#### Problem to work on:
Return the full set of entries precisely. Do not carry over any pictures.

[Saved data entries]
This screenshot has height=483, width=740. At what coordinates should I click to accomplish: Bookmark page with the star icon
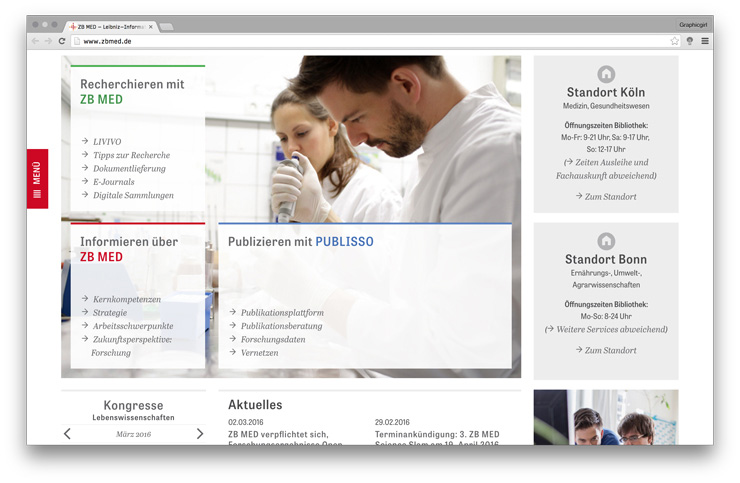675,41
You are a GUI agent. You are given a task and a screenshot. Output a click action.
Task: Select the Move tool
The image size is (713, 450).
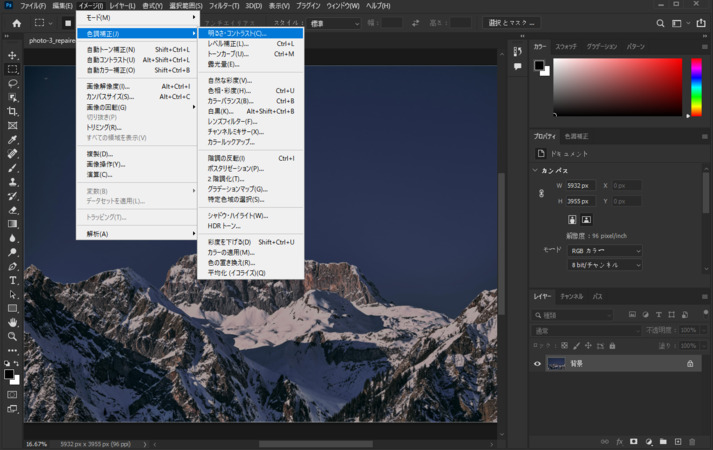[12, 56]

#### Solution for this task:
This screenshot has height=483, width=740. At what coordinates should I click to accomplish: Bookmark page with the star icon
675,41
You are a GUI agent. You are given a task and a screenshot. Output a click action.
Task: Select the Move tool
The image size is (713, 450).
[12, 56]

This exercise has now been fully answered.